Here's a screen recording of that happening:

https://imgur.com/a/BT6uRIe

It's been quite a while since GitHub started gating code search behind a login. However, they recently started gating other types of search as well. The worst part is, you don't notice it immediately for two reasons. First, it doesn't happen on all repositories. I didn't experience this yet with NixOS/nixpkgs for example, possibly because the high volume of activity going on there prevented the switch. Second, the search results do show up right after you hit the search button. However, it shows up a login screen as soon as you start to navigate around the search results. To me, I can't help but feel like they're testing the waters by not making it immediately obvious that this is happening.

The inconvenience doesn't stop there. As you can notice from the screen recording, once you get shown the login page, GitHub will continue to show the login page even if you hit the back button. On top of that, the search query is sometimes not included in the URL, making search results difficult to share.

I get GitHub wanting to require logins for code search, since it takes up computing resources. However, there's something to be said about gating search for issues and pull requests of open source projects without the project maintainers being notified.


This has been the case since the new code search replaced the old one ~9 months ago. The new code search is more resource intensive so Github chose to only make it available to users. I agree that it sucks to not have code search available when logged out, but it's not a new change and I don't think it was done with malicious intent.


I don't actually care whether intent is malicious or not. GitHub has not cared about me or individual devs like me for some time now. Time to drop it.


How does that work? You don't want to sign in to the site so now you will replace it with another site. Presumably you don't want to sign in to that other site as well, so what are you using the service for in the first place?


> now you will replace it with another site.

Or you can self host! Github's changes pushed me to self host recently.

https://voussoir.net/writing/git_dot_voussoir_dot_net


Oh I'm happy to stay logged in to SourceHut!


Did they add code search now?


No, doesn't look like it. (I had to check.)


any requirement to log in is done with malicious intent.

what other purpose could it hold other than to harvest your data for their own undisclosed purposes?

Maybe anti-bots or something, but there are other ways to do that. Besides, a bot might just make an account.


> any requirement to log in is done with malicious intent

Wild!


I was very unhappy when they did this. The new search btw is shittier than the old one and this was a classic case of breaking the rule of "If ain't broke, don't fix it".


I miss the old search, it was able to sort results.


Despite their shitty rug-pull <https://github.com/sourcegraph/sourcegraph/pull/53345>, I do really like Sourcegraph and one doesn't (currently?!) need to be logged in to use it: https://sourcegraph.com/search and they have a handy rewrite pattern such that one can just plug the repo path into the URL for quick searching e.g. https://sourcegraph.com/github.com/JetBrains/intellij-commun...


Oh you better believe it's only currently. At least if they grow as successful as they would like to.


I’ve been running into this too and it’s very annoying. Although I don’t think it’s particularly new either.
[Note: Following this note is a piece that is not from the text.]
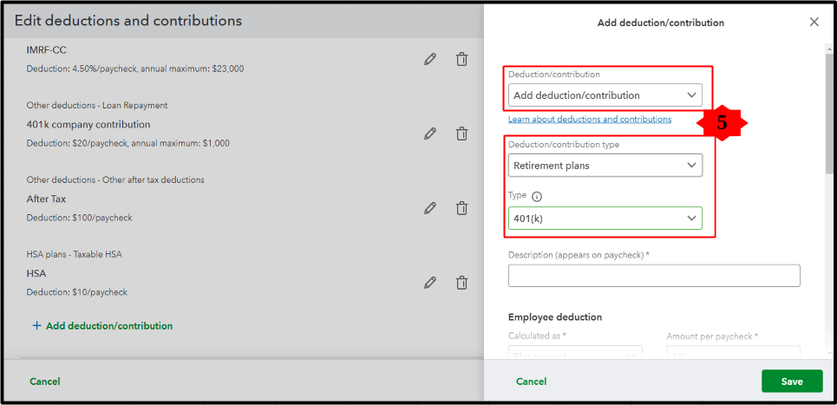
Task: Open the 401(k) Type dropdown
Action: coord(605,219)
Just feels like an unnecessary step. Sure I have an account and can log in, but why? I just want to know which file has X function, so i can read the implementation. I don’t want to have to download the repo or sign in.
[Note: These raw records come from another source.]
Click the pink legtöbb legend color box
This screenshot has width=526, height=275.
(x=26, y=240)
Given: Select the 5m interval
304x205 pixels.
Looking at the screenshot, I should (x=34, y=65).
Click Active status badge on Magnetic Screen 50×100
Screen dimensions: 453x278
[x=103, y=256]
Most likely anti-scraping measure. So they can detect and shut down bots or really anyone they feel like if activity looks nonstandard. Not suggesting it’s good, but it’s consistent with the in vogue trend to lock down recipient public APIs nowadays.


As an illustration, near the end of last year, bots from a renowned Email API provider spotted in less than 1 hour the leak of a public key from my public GitHub code repo. My account got suspended on their platform. It was stunning to see the speed at which they acted and automated the process to "lose" and "recover" reputation.



thank you for the enlightment. now it all makes sense in my mind.


Wouldn't a scraper just grab whole repos?

If necessary, let's focus on the use case of searching a single repo.


if you log in, you've lost.

they have to serve the source without being logged in, otherwise gpl projects would just move (and we know gpl projects are the opensource trend setters).

so they will always allow you yo download the source. and thats what i do all the time. git clone, grep, rm.

or if you are logged, do it anyway checking code out with ssh which is more expensive for them.

remember kids, after Microsoft bought it, a github account is a social network account.


I think this will be the new normal.

There are a lot more AI projects hungry for data to train their models on. This puts content companies in an uncomfortable situation: trademark infringement claims, loss of intellectual property, and more.


But Github is not a content company and they don’t really own copyright to almost anything hosted there.


That's true, but there's an interesting parallel with GitHub's corporate parent, Microsoft, and Microsoft's other platform company LinkedIn[1]. LinkedIn sued scrapers for retrieving data from the site.

LinkedIn isn't a content company either, nor do they really own any content posted there (they don't right?), but a large part of their business moat comes from the network of people posting content there. Scrapers and bots undermine this, something the AI boom facilitates.

1: https://en.wikipedia.org/wiki/HiQ_Labs_v._LinkedIn


There is a cost to serving up all that content, and if hundreds of AI start ups are all trying to pull in data, that can add up fast. It’s not typical user behavior.


If it’s just static content it wouldn’t really be that expensive. In reality egress traffic is extremely cheap compared to what Azure/AWS etc. are charging.


How often are you not signed in to GitHub? You’re presenting this as a practical pain, but I can’t remember the last time I wasn’t signed in to GitHub.


I don't have a work GitHub account and I keep personal stuff out of my work computer. The number of times I've wanted to search an open source codebase without cloning it yet is significantly nonzero.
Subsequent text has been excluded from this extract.